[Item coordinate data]
============

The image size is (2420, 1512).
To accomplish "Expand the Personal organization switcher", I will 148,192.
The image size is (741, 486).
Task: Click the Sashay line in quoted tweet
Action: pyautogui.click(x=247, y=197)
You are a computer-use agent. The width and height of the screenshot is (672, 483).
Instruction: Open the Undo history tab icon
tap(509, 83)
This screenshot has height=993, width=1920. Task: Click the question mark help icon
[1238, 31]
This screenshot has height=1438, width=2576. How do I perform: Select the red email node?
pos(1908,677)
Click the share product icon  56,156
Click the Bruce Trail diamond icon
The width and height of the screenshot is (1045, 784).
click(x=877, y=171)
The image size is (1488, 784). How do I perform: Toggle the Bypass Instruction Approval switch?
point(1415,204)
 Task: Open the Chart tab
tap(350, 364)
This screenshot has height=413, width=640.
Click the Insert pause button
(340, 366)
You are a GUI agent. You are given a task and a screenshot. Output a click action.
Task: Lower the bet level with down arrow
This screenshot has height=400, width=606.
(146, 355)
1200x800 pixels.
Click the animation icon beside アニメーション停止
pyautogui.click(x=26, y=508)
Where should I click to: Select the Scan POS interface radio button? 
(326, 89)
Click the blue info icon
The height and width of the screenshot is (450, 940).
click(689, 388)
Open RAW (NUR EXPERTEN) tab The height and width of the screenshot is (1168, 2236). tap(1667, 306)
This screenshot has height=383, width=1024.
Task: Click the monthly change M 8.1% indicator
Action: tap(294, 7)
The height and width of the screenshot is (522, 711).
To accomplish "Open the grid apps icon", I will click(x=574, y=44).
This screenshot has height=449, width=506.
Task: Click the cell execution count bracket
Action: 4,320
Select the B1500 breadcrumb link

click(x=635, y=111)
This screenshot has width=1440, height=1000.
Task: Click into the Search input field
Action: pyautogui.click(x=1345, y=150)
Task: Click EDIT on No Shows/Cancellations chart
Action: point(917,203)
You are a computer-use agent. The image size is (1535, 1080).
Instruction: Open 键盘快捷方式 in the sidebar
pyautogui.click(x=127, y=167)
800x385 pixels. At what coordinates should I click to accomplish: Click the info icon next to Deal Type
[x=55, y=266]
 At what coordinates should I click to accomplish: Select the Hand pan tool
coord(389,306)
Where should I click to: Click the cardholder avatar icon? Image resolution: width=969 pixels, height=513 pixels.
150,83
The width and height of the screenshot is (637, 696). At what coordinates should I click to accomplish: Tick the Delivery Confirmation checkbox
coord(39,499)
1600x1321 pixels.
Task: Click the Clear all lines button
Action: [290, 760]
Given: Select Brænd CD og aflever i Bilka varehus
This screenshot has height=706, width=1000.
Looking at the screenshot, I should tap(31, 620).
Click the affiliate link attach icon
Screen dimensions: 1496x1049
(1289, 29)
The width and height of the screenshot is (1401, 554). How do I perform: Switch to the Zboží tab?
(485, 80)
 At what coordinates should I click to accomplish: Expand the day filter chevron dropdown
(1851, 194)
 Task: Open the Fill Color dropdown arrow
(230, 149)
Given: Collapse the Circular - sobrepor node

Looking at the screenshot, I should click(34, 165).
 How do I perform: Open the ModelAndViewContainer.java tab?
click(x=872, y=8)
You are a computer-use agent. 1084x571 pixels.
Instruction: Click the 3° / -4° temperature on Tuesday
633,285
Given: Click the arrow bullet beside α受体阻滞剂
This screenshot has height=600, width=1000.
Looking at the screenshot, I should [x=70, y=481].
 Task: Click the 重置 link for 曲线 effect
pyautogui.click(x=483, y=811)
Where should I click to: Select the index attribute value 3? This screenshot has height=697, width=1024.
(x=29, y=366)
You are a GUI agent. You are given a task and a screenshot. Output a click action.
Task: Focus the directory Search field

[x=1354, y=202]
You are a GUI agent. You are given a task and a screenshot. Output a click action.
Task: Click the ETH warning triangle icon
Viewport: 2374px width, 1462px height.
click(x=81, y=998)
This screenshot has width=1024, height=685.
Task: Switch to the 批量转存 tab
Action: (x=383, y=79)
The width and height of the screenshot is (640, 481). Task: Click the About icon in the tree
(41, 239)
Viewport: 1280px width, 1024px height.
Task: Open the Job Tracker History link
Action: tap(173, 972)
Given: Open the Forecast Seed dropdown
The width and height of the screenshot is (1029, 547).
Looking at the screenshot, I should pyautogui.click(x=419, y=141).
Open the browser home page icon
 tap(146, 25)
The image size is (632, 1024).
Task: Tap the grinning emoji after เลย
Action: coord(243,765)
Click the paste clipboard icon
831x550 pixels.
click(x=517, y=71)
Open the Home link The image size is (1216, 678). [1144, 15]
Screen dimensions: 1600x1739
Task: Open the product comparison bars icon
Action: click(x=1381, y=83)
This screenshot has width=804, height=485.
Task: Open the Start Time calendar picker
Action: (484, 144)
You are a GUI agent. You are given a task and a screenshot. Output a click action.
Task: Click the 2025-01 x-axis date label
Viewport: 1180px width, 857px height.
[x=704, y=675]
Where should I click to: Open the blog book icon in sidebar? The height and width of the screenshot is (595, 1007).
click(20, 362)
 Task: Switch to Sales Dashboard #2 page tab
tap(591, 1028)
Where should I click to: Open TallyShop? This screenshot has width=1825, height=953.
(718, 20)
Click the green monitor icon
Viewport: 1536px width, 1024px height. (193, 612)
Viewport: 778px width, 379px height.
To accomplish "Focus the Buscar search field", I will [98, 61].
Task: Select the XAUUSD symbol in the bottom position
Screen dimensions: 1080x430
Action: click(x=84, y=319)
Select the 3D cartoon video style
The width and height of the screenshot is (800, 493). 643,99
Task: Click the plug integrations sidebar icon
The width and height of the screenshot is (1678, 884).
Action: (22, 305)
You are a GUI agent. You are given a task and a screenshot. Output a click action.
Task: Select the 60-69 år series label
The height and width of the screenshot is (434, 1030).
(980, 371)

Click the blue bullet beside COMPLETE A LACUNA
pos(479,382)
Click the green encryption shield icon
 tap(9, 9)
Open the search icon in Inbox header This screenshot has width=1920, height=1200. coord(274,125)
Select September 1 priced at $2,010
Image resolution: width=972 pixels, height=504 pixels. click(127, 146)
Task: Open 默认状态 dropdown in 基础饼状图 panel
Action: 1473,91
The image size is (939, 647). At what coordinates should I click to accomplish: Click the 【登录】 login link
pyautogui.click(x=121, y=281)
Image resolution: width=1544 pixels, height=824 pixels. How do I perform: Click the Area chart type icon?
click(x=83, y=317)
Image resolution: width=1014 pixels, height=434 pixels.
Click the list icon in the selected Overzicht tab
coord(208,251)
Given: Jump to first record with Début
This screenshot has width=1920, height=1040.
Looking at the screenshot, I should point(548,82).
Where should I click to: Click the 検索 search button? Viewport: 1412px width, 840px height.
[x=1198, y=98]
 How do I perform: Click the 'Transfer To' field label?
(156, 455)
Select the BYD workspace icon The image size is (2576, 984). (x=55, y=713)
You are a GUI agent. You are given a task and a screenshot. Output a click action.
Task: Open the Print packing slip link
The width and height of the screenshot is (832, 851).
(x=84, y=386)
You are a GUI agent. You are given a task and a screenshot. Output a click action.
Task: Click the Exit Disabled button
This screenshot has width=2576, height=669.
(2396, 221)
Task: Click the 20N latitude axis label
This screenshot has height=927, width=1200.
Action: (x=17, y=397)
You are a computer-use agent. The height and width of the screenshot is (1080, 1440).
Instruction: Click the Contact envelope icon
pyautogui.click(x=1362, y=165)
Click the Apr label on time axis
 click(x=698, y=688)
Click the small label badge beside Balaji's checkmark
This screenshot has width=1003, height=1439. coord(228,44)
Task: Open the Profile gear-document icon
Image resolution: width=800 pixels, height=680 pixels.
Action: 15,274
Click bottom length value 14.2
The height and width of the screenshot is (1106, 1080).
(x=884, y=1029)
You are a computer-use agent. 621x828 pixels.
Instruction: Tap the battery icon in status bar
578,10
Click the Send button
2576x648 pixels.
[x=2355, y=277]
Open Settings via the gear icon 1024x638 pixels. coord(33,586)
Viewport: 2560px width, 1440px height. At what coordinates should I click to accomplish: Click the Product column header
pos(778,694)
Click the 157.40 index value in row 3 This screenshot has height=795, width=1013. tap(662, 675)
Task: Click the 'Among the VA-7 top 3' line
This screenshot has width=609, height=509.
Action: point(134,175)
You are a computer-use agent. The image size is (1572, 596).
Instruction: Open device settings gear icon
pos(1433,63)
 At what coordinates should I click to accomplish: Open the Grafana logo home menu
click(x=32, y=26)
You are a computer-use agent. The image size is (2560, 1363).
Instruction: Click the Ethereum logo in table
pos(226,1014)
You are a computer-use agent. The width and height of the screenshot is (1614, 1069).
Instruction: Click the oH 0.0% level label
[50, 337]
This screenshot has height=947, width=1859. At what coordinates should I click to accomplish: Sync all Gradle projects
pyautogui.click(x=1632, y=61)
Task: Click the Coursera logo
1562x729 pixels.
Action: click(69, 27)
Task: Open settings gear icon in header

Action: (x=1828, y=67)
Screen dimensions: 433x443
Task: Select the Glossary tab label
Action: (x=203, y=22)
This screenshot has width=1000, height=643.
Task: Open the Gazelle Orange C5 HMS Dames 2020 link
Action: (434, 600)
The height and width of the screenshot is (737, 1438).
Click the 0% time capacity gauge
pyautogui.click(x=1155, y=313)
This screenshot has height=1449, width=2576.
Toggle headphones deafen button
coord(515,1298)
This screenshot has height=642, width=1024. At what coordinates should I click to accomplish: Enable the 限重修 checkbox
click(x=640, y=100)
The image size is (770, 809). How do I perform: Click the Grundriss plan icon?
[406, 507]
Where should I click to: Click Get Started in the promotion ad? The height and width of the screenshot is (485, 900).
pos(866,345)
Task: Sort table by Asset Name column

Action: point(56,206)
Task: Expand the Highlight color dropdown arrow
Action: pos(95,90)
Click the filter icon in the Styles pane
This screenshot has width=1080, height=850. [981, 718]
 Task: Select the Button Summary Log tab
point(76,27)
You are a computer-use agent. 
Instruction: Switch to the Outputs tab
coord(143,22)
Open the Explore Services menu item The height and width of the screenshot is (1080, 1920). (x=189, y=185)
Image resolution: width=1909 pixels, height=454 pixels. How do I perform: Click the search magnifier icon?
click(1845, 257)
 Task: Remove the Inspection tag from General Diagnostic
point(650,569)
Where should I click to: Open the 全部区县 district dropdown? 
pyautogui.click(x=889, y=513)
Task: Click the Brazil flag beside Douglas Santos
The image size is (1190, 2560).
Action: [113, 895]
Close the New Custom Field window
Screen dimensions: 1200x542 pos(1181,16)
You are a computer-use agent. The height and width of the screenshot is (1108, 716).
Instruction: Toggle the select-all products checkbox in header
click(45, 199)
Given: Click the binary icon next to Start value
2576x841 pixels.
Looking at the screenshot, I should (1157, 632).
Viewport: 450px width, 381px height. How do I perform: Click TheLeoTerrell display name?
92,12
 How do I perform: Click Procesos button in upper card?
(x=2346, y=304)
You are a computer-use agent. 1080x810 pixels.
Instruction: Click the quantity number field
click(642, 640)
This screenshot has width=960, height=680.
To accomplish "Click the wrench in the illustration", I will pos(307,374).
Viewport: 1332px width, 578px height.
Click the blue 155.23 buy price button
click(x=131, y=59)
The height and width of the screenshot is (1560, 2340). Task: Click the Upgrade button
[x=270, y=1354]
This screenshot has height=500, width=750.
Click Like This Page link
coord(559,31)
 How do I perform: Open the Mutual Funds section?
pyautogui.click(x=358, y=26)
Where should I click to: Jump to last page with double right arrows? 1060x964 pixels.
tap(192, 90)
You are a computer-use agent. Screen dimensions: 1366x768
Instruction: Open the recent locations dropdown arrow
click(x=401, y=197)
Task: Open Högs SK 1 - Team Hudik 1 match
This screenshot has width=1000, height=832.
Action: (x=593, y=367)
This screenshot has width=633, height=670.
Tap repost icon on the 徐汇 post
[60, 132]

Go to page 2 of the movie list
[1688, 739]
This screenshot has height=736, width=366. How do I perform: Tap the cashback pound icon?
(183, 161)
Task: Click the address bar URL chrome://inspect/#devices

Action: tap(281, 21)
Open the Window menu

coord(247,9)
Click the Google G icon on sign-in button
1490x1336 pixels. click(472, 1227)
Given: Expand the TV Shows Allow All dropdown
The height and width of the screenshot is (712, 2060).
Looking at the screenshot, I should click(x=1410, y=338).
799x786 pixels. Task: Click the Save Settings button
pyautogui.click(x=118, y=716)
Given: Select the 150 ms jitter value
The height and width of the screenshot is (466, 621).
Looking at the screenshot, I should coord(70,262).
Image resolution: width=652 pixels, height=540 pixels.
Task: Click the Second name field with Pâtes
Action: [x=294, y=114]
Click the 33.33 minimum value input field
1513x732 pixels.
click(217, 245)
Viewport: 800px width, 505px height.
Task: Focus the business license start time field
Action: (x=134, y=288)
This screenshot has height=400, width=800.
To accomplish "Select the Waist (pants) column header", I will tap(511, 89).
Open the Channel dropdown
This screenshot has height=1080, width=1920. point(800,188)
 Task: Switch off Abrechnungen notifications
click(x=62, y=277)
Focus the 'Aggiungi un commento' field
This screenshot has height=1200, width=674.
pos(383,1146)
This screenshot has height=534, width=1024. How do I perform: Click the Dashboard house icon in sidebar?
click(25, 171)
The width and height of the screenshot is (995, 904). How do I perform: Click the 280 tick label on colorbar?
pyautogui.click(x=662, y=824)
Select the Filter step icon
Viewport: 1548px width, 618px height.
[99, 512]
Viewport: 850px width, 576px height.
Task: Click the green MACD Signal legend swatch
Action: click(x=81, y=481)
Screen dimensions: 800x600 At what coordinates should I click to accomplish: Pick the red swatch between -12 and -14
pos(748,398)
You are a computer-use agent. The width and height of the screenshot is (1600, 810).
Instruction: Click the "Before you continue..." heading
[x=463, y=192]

============

*What you should do*. Reproduce verbatim everything in the rows from the line containing "Where should I click to: Click the 検索" down to the line containing "(x=84, y=386)", including both of those lines.

*Full solution*.
Where should I click to: Click the 検索 search button? Viewport: 1412px width, 840px height.
[x=1198, y=98]
 How do I perform: Click the 'Transfer To' field label?
(156, 455)
Select the BYD workspace icon The image size is (2576, 984). (x=55, y=713)
You are a GUI agent. You are given a task and a screenshot. Output a click action.
Task: Open the Print packing slip link
The width and height of the screenshot is (832, 851).
(x=84, y=386)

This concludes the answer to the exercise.